Amyloid-beta peptide (Abeta) is the principal constituent of plaques associated with Alzheimer's disease (AD) and is thought to be responsible for the neurotoxicity associated with the disease. Copper binding to Abeta has been hypothesized to play an important role in the neruotoxicity of Abeta and free radical damage, and Cu2+ chelators represent a possible therapy for AD. However, many properties of copper binding to Abeta have not been elucidated clearly, and the location of copper binding sites on Abeta is also in controversy. Here we have used a range of spectroscopic techniques to characterize the coordination of Cu2+ to Abeta(1-16) in solution. Electrospray ionization mass spectrometry shows that copper binds to Abeta(1-16) at pH 6.0 and 7.0. The mode of copper binding is highly pH dependent. Circular dichroism results indicate that copper chelation causes a structural transition of Abeta(1-16).

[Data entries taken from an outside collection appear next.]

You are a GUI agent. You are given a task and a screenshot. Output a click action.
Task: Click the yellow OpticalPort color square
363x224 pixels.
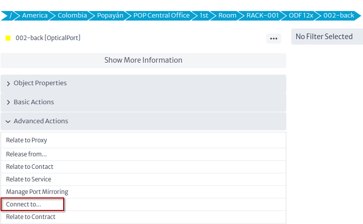[8, 38]
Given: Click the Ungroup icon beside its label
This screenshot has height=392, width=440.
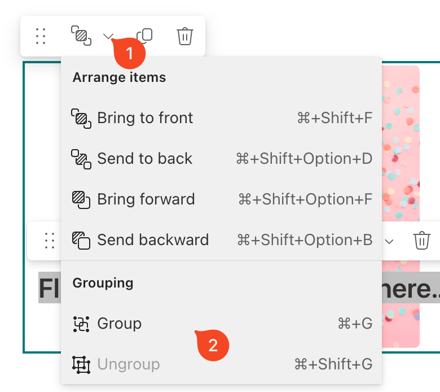Looking at the screenshot, I should coord(81,364).
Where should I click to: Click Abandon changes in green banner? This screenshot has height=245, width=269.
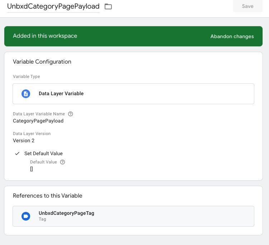pyautogui.click(x=232, y=36)
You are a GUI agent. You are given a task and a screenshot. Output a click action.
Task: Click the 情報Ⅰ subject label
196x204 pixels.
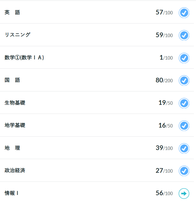[12, 193]
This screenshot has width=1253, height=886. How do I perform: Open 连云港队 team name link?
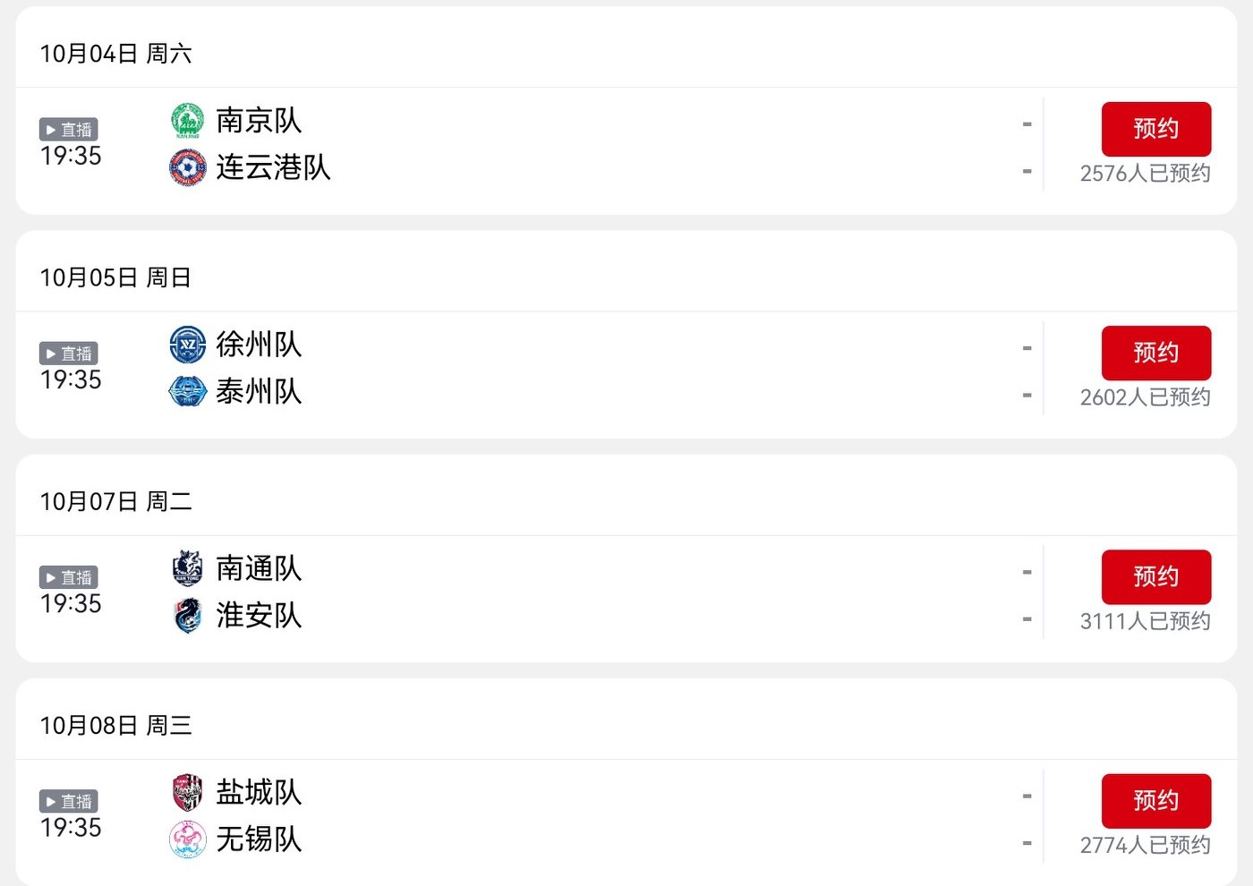[273, 167]
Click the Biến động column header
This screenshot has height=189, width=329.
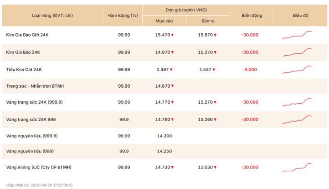(x=252, y=16)
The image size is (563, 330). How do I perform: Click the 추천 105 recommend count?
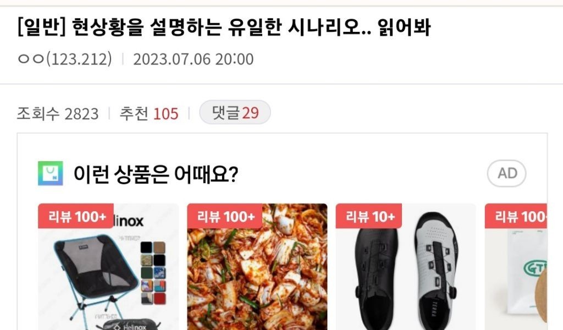[x=148, y=114]
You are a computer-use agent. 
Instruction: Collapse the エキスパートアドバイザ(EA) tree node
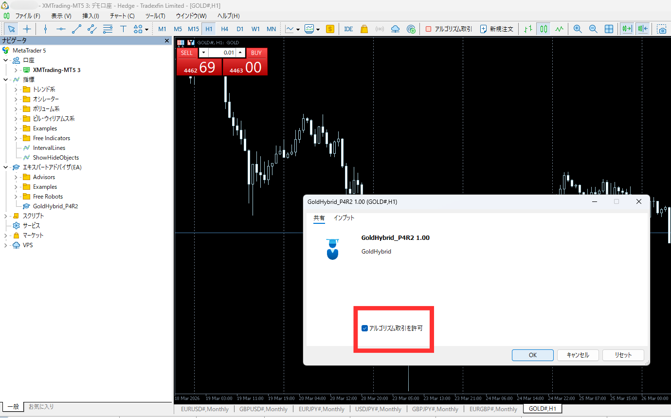pos(6,167)
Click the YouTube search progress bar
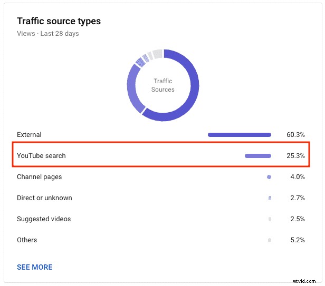 point(258,156)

UV-visible absorption spectra suggest that three nitrogen donor ligands and one oxygen donor ligand (3N1O) in Abeta(1-16) may form a type II square-planar coordination geometry with Cu2+. By means of fluorescence spectroscopy, competition studies with glycine and L-histidine show that copper binds to Abeta(1-16) with an affinity of Ka approximately 10(7) M(-1) at pH 7.8. Besides His6, His13, and His14, Tyr10 is also involved in the coordination of Abeta(1-16) with Cu2+, which is supported by 1H NMR and UV-visible absorption spectra. Evidence for the link between Cu2+ and AD is growing, and this work has made a significant contribution to understanding the mode of copper binding to Abeta(1-16) in solution.